● **TEXTE FOURNI**
==============================

Syrie-Yemen : les incohérences de la politique d’Emmanuel Macron

Eric Domard

Tribune libre

29 août 2018

Tribune libre d’Eric Domard

Syrie-Yemen : les incohérences de la politique d’Emmanuel Macron

A la conférence des ambassadeurs réunis à Paris, Emmanuel Macron a exposé sa vision de la politique étrangère et les objectifs de la diplomatie française dans les mois à venir.

Si la Syrie a occupé une part de son intervention militante, partiale et pour le moins réductrice au vu de l’extrême complexité de la situation, le drame silencieux qui se joue à quelque 2000 kilomètres de Damas, au Yémen, n’a pas retenu la moindre attention du président de la République.

Le Yemen, enlisé dans une guerre sans fin, au bilan déjà apocalyptique, plus de 10 000 morts, près de 3 millions de déplacés, 7 millions de personnes touchées par la famine, 1 million de personnes touchées par une épidémie de choléra, est renvoyé à plus tard, à une énième conférence internationale, mis de côté comme on pousse discrètement la poussière gênante sous le tapis.

D’une guerre civile à l’autre, Emmanuel Macron a montré les incohérences dramatiques de sa politique internationale et un alignement pour le moins inquiétant sur le « diplomatiquement correct », celui qui veut que dans certains conflits où entrent en jeu des intérêts économiques, la maxime des « trois petits singes » s’applique à la lettre : ne pas voir le Mal, ne pas entendre le Mal, ne pas dire le Mal.

==============================

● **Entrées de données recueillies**
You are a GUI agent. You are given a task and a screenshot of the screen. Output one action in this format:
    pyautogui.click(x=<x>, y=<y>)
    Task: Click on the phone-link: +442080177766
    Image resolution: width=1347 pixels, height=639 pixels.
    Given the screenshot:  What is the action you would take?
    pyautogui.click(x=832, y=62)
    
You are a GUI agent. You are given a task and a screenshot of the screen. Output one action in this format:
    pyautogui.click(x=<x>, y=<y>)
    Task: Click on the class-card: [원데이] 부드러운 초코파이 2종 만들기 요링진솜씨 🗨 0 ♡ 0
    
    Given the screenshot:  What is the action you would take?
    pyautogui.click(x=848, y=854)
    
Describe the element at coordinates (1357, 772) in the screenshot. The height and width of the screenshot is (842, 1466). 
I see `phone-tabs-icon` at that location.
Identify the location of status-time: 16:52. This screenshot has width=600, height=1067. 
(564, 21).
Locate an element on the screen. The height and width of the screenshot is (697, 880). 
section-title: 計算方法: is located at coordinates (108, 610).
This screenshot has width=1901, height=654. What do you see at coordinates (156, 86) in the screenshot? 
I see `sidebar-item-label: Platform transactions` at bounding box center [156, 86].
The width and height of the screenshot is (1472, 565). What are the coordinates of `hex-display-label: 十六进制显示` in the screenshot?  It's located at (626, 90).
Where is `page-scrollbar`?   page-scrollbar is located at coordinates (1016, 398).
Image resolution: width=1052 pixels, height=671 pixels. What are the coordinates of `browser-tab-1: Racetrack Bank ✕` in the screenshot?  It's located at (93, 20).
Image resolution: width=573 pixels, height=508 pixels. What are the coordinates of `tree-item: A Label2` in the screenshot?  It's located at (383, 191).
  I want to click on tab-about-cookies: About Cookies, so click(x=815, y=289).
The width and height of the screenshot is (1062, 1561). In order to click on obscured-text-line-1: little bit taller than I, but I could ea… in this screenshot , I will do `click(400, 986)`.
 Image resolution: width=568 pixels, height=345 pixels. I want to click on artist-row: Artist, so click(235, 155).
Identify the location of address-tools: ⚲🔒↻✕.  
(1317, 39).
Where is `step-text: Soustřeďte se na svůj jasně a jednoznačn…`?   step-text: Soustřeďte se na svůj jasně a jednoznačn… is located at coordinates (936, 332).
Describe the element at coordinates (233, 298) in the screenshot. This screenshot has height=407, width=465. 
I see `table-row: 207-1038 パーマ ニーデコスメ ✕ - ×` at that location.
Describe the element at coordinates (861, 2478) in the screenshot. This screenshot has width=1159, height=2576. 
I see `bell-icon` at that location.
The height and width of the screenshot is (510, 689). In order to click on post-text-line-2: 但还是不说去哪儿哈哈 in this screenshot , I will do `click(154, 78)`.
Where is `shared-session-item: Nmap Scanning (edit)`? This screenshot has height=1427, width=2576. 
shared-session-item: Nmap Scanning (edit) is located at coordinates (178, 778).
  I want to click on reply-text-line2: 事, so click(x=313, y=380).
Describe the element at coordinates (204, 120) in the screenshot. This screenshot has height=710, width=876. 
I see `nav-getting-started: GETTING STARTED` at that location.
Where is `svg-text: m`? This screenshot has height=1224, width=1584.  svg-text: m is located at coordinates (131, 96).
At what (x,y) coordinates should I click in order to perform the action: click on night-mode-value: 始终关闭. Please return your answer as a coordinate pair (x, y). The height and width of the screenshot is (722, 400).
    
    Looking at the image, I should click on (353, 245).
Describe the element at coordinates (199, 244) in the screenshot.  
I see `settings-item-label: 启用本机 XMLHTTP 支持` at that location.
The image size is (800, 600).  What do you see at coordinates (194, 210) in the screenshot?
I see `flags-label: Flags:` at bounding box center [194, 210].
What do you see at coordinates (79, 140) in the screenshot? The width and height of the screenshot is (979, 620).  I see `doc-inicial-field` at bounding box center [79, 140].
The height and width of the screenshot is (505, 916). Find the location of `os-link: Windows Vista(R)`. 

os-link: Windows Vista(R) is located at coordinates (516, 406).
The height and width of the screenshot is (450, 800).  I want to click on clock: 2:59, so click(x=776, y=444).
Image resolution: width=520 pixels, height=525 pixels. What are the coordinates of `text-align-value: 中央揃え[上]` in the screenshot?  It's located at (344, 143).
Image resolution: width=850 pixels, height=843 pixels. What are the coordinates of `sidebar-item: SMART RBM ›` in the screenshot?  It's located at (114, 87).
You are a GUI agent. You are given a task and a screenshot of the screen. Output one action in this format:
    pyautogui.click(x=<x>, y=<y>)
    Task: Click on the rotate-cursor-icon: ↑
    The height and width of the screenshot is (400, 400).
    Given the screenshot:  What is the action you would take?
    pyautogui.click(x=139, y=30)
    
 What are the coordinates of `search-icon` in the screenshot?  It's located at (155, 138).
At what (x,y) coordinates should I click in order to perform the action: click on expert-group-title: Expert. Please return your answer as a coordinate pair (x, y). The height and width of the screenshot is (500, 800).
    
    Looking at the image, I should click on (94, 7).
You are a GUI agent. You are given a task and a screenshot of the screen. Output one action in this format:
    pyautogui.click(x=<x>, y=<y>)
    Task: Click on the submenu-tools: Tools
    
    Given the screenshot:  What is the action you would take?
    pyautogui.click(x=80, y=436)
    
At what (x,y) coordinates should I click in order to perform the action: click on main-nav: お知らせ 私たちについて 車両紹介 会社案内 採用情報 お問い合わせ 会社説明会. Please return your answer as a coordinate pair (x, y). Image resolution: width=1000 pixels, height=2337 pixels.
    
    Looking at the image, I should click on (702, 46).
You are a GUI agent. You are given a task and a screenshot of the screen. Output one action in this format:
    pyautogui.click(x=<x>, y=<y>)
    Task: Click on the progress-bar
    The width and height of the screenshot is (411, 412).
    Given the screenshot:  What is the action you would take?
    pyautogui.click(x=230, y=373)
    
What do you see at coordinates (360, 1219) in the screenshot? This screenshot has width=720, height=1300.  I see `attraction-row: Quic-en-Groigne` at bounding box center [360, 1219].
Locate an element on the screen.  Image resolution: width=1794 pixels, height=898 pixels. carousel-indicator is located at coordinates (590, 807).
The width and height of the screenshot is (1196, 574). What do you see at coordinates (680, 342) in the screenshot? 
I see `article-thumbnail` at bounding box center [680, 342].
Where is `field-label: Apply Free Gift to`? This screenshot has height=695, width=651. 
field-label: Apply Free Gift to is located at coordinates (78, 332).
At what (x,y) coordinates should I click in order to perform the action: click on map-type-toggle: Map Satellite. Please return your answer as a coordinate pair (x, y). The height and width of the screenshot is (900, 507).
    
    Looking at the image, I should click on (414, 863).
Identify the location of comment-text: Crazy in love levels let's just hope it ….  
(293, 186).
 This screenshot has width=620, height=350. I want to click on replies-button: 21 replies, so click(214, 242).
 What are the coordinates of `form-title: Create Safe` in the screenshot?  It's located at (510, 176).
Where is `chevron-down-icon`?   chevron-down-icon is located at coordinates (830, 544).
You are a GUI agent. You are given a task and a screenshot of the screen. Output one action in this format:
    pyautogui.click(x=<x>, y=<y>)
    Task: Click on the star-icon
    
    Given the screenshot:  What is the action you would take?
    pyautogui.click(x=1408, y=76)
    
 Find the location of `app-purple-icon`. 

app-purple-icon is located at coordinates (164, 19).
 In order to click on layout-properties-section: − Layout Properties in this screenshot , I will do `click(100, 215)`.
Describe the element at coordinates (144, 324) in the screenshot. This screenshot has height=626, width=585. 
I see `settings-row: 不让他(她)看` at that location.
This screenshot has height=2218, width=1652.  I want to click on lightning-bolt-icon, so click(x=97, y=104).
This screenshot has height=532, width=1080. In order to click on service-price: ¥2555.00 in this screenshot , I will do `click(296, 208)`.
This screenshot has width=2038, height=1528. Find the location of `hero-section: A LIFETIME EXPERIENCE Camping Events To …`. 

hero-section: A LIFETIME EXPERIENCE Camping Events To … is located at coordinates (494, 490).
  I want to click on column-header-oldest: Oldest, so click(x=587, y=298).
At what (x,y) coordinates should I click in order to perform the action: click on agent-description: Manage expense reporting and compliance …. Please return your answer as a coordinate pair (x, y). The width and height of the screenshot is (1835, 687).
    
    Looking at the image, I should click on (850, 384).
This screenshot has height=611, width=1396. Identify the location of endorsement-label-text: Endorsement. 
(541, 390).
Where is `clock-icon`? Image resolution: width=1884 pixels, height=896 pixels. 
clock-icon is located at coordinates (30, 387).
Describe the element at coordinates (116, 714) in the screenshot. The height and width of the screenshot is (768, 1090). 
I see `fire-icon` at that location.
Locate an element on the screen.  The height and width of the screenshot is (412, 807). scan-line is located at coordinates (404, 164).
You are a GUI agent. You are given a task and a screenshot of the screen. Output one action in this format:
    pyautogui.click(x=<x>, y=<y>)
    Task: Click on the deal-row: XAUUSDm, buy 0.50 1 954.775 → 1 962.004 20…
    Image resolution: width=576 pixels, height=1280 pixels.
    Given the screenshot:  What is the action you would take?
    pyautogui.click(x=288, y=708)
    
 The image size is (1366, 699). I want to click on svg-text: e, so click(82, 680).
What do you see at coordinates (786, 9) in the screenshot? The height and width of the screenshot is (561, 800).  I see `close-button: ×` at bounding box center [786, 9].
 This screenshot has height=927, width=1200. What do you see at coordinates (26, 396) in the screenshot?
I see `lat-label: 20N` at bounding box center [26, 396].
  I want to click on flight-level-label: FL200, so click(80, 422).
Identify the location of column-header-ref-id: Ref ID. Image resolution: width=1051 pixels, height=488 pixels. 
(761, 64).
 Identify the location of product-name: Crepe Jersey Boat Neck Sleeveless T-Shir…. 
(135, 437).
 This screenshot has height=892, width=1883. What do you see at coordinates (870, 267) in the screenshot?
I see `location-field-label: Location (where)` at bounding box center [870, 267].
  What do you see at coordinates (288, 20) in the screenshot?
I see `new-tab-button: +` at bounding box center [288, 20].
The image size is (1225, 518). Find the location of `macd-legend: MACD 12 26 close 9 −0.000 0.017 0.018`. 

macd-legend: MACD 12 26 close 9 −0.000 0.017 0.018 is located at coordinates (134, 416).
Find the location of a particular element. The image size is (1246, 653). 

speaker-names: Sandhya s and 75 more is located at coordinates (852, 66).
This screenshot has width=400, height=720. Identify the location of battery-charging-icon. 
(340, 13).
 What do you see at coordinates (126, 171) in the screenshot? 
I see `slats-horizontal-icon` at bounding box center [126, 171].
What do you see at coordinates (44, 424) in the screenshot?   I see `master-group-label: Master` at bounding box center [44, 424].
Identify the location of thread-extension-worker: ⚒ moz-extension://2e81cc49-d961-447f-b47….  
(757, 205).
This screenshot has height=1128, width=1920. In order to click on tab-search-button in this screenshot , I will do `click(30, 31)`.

==============================

● **EXERCICES À RÉALISER**
1 > Répondez à ces questions sur la tribune consacrée à la Syrie et au Yémen :
(a) Devant quelle assemblée Emmanuel Macron a-t-il exposé sa vision de la politique étrangère ?
(b) À quelle distance de Damas se joue le drame du Yémen ?
(c) Combien de personnes sont touchées par la famine au Yémen ?
2 > Reproduisez tout le passage de la tribune sur la Syrie et le Yémen, depuis « 29 août 2018 » jusqu'à « de la République. ».
3 > Reprenez la tribune sur la Syrie et le Yémen et poursuivez-la à partir de l'endroit où elle s'arrête.
Les entrées proviennent d'une autre source que la tribune.

● **RÉSULTATS PAR TÂCHE**
1 >
(a) Devant la conférence des ambassadeurs réunis à Paris.
(b) À quelque 2000 kilomètres.
(c) 7 millions de personnes.

2 >
29 août 2018

Tribune libre d’Eric Domard

Syrie-Yemen : les incohérences de la politique d’Emmanuel Macron

A la conférence des ambassadeurs réunis à Paris, Emmanuel Macron a exposé sa vision de la politique étrangère et les objectifs de la diplomatie française dans les mois à venir.

Si la Syrie a occupé une part de son intervention militante, partiale et pour le moins réductrice au vu de l’extrême complexité de la situation, le drame silencieux qui se joue à quelque 2000 kilomètres de Damas, au Yémen, n’a pas retenu la moindre attention du président de la République.

3 >
Concentrant ses attaques sur le régime laïque de Damas qui poursuit sa reconquête victorieuse d’un pays tombé sous la coupe des djihadistes et des groupes islamistes les plus extrémistes, le président de la République s’est inquiété d’une nouvelle crise humanitaire de grande ampleur dans le cas d’une intervention de l’armée régulière syrienne contre le dernier bastion des insurgés d’Idleb.

Cette prétention à s’ériger en juge, à pointer du doigt de manière manichéenne et simpliste les responsables de la crise syrienne et à juger à la place du peuple syrien du destin du président Bachar Al-Assad dont le maintien au pouvoir « serait une erreur funeste », traduit cette détestable politique de l’ingérence à géométrie variable, qui nourrit le sentiment d’injustice et de colère des populations concernées.

Car, dénoncer à juste raison les conséquences humanitaires d’une intervention militaire peut s’entendre si dans le même temps, on fait preuve de la même compassion et de la même sévérité envers ceux qui sous d’autres latitudes plongent des populations dans le chaos des guerres civiles.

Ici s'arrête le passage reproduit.